Goto

Collaborating Authors

 Clustering


Robust Subgraph Learning by Monitoring Early Training Representations

arXiv.org Artificial Intelligence

Graph neural networks (GNNs) have attracted significant attention for their outstanding performance in graph learning and node classification tasks. However, their vulnerability to adversarial attacks, particularly through susceptible nodes, poses a challenge in decision-making. The need for robust graph summarization is evident in adversarial challenges resulting from the propagation of attacks throughout the entire graph. In this paper, we address both performance and adversarial robustness in graph input by introducing the novel technique SHERD (Subgraph Learning Hale through Early Training Representation Distances).
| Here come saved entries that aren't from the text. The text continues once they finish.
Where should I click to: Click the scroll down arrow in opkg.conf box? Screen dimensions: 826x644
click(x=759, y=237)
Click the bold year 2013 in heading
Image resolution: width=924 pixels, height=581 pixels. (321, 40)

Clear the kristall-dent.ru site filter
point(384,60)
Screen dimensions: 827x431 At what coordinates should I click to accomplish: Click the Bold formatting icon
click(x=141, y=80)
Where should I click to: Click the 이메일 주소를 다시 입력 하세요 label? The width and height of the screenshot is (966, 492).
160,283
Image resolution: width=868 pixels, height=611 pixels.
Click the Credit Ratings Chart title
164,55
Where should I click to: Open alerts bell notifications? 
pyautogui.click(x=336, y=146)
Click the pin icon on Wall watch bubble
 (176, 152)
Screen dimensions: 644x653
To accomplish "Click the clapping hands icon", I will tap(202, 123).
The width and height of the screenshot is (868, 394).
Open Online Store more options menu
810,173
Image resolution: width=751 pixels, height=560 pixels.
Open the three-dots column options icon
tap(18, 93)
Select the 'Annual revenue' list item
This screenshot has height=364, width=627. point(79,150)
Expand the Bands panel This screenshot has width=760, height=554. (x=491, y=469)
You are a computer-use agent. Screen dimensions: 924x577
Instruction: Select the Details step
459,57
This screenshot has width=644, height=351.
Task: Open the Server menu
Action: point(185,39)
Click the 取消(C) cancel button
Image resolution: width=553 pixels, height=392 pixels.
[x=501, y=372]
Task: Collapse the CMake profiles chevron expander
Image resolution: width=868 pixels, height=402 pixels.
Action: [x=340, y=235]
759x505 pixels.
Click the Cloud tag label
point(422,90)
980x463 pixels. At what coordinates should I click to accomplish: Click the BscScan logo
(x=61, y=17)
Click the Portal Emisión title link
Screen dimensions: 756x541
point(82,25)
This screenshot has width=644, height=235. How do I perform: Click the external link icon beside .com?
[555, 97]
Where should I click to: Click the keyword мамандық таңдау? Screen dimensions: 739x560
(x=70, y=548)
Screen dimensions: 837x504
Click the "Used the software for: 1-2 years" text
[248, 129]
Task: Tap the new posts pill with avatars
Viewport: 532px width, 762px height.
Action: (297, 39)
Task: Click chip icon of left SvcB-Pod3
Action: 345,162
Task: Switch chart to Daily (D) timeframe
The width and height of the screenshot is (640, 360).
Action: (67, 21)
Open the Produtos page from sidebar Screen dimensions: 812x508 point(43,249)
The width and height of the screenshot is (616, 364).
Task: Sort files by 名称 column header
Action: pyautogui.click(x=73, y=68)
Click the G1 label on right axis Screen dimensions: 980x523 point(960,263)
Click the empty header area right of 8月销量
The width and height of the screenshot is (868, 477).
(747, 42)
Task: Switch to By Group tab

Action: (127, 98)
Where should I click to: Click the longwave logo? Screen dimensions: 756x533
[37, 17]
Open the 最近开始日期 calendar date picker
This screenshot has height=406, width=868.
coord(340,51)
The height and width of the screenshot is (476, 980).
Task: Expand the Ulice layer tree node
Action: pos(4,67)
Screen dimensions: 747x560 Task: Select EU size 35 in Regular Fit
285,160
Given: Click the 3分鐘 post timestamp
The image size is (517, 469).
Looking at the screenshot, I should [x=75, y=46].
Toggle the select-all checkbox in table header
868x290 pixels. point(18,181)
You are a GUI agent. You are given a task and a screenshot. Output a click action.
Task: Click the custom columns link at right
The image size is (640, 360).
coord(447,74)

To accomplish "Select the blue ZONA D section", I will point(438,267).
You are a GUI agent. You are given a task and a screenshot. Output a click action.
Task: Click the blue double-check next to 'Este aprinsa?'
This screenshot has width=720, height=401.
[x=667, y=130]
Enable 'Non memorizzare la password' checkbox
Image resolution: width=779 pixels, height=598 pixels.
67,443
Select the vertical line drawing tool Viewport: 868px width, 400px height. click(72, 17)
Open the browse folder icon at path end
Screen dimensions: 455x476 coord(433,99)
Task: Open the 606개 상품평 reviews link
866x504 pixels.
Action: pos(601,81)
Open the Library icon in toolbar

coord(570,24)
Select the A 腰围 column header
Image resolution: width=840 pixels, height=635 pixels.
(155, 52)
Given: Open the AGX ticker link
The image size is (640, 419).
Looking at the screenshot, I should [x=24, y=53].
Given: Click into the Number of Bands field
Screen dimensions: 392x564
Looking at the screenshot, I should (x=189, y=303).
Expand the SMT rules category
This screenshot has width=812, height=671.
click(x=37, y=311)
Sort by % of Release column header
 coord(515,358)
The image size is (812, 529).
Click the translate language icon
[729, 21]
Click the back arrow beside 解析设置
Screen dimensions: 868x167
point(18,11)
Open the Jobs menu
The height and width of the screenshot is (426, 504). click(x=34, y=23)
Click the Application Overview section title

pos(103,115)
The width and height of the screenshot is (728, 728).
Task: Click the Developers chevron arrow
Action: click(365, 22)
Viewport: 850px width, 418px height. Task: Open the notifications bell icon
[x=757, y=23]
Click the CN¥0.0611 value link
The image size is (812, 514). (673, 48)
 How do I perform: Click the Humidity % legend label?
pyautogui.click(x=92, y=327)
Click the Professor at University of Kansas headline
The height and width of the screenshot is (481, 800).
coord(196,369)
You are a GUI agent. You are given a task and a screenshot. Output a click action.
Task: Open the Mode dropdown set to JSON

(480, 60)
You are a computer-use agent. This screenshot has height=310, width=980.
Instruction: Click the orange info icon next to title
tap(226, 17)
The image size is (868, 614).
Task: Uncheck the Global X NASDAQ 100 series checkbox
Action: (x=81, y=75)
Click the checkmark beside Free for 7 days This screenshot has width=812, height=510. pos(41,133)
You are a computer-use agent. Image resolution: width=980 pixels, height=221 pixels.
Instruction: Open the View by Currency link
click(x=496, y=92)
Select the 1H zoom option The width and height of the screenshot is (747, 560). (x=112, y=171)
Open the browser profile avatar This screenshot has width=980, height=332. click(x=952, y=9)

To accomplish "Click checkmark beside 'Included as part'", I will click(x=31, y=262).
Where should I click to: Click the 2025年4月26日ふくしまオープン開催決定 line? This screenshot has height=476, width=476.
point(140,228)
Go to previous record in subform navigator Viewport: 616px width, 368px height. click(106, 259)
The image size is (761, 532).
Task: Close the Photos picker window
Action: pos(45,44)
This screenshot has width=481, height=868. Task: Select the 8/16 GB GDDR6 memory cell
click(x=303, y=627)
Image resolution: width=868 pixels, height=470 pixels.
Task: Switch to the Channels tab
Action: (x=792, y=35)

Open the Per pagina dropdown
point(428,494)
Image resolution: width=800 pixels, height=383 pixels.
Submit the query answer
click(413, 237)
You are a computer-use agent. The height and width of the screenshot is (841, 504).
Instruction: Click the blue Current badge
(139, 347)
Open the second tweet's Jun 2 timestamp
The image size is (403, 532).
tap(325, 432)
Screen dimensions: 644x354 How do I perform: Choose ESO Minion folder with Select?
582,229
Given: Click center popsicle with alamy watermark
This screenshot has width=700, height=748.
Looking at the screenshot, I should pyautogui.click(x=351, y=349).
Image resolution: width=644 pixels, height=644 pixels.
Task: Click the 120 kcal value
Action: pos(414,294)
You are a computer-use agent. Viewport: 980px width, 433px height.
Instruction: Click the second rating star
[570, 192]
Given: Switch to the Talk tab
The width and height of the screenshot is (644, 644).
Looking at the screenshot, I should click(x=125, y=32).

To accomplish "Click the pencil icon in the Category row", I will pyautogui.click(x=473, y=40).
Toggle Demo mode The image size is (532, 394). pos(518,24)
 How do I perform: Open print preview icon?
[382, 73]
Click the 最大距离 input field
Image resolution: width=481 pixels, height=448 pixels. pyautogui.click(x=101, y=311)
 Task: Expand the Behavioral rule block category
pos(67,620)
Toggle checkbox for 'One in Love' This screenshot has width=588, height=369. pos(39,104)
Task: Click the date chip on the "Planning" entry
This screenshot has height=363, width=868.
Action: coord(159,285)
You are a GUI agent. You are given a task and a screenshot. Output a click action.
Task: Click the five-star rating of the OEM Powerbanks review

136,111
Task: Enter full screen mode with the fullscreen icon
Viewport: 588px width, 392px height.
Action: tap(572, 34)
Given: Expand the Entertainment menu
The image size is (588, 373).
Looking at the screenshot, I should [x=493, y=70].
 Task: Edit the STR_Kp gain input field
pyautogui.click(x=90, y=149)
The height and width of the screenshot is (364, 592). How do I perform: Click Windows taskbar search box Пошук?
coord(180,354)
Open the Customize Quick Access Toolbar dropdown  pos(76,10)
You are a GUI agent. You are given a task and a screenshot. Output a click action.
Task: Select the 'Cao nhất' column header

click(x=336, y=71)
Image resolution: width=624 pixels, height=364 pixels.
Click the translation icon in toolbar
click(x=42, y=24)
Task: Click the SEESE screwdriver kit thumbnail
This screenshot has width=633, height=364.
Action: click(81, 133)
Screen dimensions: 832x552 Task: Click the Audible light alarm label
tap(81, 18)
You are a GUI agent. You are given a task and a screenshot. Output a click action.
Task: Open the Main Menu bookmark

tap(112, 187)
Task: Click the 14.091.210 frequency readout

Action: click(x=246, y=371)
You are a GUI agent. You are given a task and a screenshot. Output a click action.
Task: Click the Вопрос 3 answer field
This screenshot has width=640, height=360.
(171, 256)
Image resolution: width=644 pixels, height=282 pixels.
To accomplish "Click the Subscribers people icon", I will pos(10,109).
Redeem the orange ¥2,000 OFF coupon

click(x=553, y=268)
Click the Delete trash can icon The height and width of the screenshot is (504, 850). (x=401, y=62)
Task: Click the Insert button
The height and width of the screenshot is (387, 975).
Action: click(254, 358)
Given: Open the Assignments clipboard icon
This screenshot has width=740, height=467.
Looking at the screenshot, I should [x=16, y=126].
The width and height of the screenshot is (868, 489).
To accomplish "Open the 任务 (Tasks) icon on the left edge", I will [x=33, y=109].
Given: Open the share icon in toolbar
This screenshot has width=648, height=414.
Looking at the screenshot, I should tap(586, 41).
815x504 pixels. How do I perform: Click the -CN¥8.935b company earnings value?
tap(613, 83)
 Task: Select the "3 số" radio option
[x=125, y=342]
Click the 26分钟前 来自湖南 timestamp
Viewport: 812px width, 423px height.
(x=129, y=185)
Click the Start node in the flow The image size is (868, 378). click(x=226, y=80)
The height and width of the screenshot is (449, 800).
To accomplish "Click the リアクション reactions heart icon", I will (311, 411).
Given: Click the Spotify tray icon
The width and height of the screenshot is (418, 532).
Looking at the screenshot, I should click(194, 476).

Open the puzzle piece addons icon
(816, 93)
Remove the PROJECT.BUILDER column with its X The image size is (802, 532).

SHERD leverages information from layers of a partially trained graph convolutional network (GCN) to detect susceptible nodes during adversarial attacks using standard distance metrics. The method identifies "vulnerable (bad)" nodes and removes such nodes to form a robust subgraph while maintaining node classification performance. Through our experiments, we demonstrate the increased performance of SHERD in enhancing robustness by comparing the network's performance on original and subgraph inputs against various baselines alongside existing adversarial attacks. Our experiments across multiple datasets, including citation datasets such as Cora, Citeseer, and Pubmed, as well as microanatomical tissue structures of cell graphs in the placenta, highlight that SHERD not only achieves substantial improvement in robust performance but also outperforms several baselines in terms of node classification accuracy and computational complexity.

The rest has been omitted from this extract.